Our research exhibits several strengths to previous studies. First, our study had a larger sample size (n = 427) than the investigations described above. Moreover, we incorporated an external validation dataset (n = 161) to validate the models developed from our training set (n = 266). Second, we harnessed radiomic features extracted from three distinct phases of CECT imaging—CP, NP, and EP imaging—to construct three RF models. Additionally, a fourth RF model was formulated by amalgamating the radiomic features across all phases, denoted as the TP model. The most significant advantage of this study lies in the utilization of the mRMR method for feature selection, coupled with the use of SHAP values to improve model interpretability.

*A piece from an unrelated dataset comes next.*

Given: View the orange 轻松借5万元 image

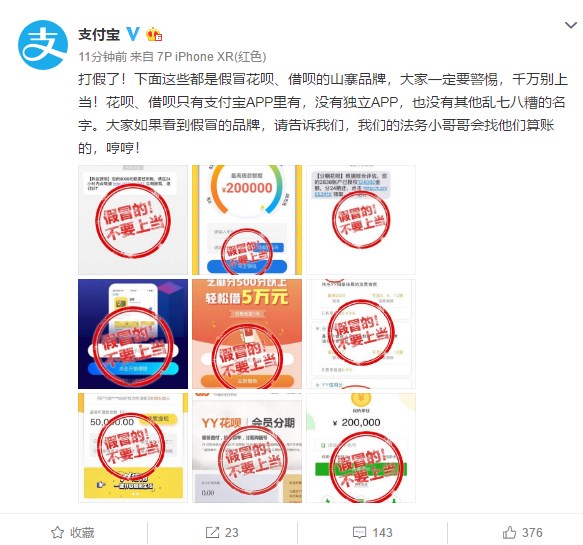Looking at the screenshot, I should (247, 334).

The utilization of the mRMR method ensures that the chosen features exhibit the highest correlations with the actual classifications while minimizing redundancy. Notably, the most distinctive features selected by the mRMR method align with the top features identified by SHAP as exerting the greatest influence on the prediction outcomes. As a result of these aforementioned strengths, our research findings possess greater generalizability and practicality.

Although the findings presented in this study provide promising insights into distinguishing renal tumors, several limitations must be acknowledged. First, the retrospective nature of this study introduced inherent selection bias, and the sample size was insufficiently large. Consequently, future research should consider conducting a multicenter study with a larger population to further assess the proposed model. Additionally, prospective studies could be conducted to confirm the robustness of the proposed model. Second, all VOIs in this study were manually segmented, which is a time-intensive process. The use of automatic segmentation techniques is warranted to enhance segmentation efficiency and reduce labor costs in the future.

In summary, all four RF models efficiently differentiated benign from malignant solid renal tumors, and the RF model based on EP features displayed the best performance. The feature “original_shape_Flatness” played the greatest role in predicting the outcome of RF model based on EP image features.